Real-World Engineering Challenges #3
Circular dependencies in the Roblox outage, being a principal engineer at Amazon, fraud detection utilizing JIRA, and more.
👋 Hi, this is Gergely with a bonus free issue of the Pragmatic Engineer Newsletter. If you’re not a subscriber yet, here are recent issues you missed:
Subscribe to get weekly issues. Many subscribers expense this newsletter to their learning and development budget.👇
Real-world engineering challenges is a bonus column. Each month, I share a handful of interesting engineering or management approaches in-depth, where you can learn something new by reading them, and diving deeper into the concepts they mention.
Four failed attempts to determine why Roblox was down for three days
Roblox was down for 73 hours in October, with 50M users/day unable to access the service. The company has published a long and transparent postmortem. Reading it made me feel like I was on the ground, trying to debug why on earth did the cluster of virtual machines go down?
Roblox uses the HashiStack, which consists of the following components:
Nomad: orchestrating containers, scheduling work, batching jobs. It decides which containers are going to run on which nodes and on which ports they’re accessible and validates container health.
Consul: a service discovery and service mesh solution. It maintains a registry with application endpoints and their health. Consul uses the Raft leader election algorithm to distribute state across the cluster.
Vault: secrets management service, used by most services within Roblox. Roblox also uses Consul as a Key-Value store for Vault.
The outage started by Consul becoming unhealthy. At Roblox, both Nomad and Vault depended on Consul clusters, so those services also went down.
The rest of the incidents describes the various attempts the Roblox team did - from trying to restart the cluster, through restoring it to an earlier, presumably healthy state, and how all of these attempts failed. And in a strange observation, the Consul cluster leader kept being out of sync with the other cluster voters.
Roblox worked together with HashiCorp engineers and discovered two root causes that ended up causing the outage:
A Consul streaming feature resulted in blocking writes when the cluster was under high read or write load.

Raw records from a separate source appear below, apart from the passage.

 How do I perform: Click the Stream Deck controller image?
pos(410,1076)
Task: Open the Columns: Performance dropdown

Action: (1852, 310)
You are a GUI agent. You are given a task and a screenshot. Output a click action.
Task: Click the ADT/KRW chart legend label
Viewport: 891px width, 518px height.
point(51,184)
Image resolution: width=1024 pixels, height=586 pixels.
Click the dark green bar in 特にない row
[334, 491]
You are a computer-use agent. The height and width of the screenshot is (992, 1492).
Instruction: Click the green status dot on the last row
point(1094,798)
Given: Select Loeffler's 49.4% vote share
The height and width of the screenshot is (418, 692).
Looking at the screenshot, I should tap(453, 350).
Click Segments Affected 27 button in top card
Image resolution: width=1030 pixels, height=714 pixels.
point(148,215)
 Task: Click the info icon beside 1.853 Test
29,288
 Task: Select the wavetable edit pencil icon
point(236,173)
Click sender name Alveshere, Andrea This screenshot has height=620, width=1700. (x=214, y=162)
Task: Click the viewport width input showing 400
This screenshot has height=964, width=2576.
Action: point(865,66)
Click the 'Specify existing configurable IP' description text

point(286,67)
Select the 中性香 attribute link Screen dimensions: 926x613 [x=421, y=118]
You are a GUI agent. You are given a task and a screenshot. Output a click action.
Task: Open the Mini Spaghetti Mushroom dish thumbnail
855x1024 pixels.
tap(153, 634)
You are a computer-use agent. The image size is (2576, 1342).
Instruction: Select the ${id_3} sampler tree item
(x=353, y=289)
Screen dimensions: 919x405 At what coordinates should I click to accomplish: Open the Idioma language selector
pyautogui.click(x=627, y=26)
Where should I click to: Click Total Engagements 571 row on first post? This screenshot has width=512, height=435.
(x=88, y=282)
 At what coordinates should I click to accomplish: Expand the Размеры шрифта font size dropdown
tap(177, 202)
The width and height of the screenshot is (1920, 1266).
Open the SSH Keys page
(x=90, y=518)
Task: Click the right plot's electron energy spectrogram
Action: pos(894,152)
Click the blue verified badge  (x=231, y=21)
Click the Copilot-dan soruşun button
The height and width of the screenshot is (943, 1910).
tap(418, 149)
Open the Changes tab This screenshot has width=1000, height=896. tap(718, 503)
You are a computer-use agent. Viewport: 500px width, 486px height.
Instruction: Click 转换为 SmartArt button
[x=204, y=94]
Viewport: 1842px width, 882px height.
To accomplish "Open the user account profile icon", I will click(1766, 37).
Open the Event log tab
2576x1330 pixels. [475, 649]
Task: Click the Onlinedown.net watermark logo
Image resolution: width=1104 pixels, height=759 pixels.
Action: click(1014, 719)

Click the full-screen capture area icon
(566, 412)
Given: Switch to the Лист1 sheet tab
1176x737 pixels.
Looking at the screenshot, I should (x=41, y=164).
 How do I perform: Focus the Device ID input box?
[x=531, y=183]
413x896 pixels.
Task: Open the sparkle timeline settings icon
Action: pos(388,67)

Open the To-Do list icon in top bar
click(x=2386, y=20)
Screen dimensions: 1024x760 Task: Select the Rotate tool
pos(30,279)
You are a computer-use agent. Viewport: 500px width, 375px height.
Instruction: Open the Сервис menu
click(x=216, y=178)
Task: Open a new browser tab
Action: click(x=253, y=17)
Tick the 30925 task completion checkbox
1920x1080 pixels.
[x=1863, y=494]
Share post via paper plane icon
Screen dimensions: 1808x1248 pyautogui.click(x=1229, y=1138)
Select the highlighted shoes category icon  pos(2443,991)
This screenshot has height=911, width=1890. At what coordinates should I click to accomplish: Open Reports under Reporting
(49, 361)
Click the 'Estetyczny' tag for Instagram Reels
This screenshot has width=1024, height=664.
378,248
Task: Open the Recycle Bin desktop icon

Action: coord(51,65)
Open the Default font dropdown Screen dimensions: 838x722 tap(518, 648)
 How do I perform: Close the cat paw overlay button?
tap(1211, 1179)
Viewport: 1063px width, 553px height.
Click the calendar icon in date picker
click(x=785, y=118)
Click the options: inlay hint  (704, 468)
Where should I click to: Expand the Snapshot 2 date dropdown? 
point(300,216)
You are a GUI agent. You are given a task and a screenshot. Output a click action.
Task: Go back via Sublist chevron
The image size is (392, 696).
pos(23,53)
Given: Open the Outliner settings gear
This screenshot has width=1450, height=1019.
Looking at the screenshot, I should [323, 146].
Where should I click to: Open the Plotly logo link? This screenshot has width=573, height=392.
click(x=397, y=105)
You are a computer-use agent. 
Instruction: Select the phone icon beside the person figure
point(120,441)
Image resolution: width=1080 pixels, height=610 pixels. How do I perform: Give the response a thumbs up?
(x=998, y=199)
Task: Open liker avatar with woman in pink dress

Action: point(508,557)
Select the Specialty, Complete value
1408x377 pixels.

BoltDB - the persistence library powering the Raft leader election protocol in Consul - had a bug where it did not delete old log entries, causing a performance problem that was only detected at the scale that Roblox had.
One of the biggest learnings I had from the outage is how your telemetry should not depend on your infrastructure. All of Roblox’s telemetry was built in-house and depended on Consul. This means the engineers trying to debug what went wrong were flying blind: which explains why it took almost two days to find the root causes.
Update: in an earlier version of the article I incorrectly said Roblox is using Kubernetes. They use Nomad.
Being a Principal Engineer at Amazon
“For the most part, Amazon operates like a chaotic collection of startups with their own agenda, yet it somehow behaves cohesively. PEs are the glue that enables this.”
Carlos Arguelles is currently Senior Staff Engineer at Google, and was a Principal Engineer for six years at Amazon beforehand and shares his learnings and insights.
About 3% of engineers at Amazon are at Principal or above. Most engineers fail their first promotion to Principal - just like Carlos did. In the article, he describes the Principal promotion process, and the differences it has compared to Senior and below ones.
“Principal Engineers have a ridiculous amount of power” - Carlos shares, and compares how Amazon’s philosophy differs from that of Google, Facebook, and Microsoft. Whether it’s possible to tell who is at what level at these companies also varies - I was surprised to learn that at Google, engineers can choose to hide their level.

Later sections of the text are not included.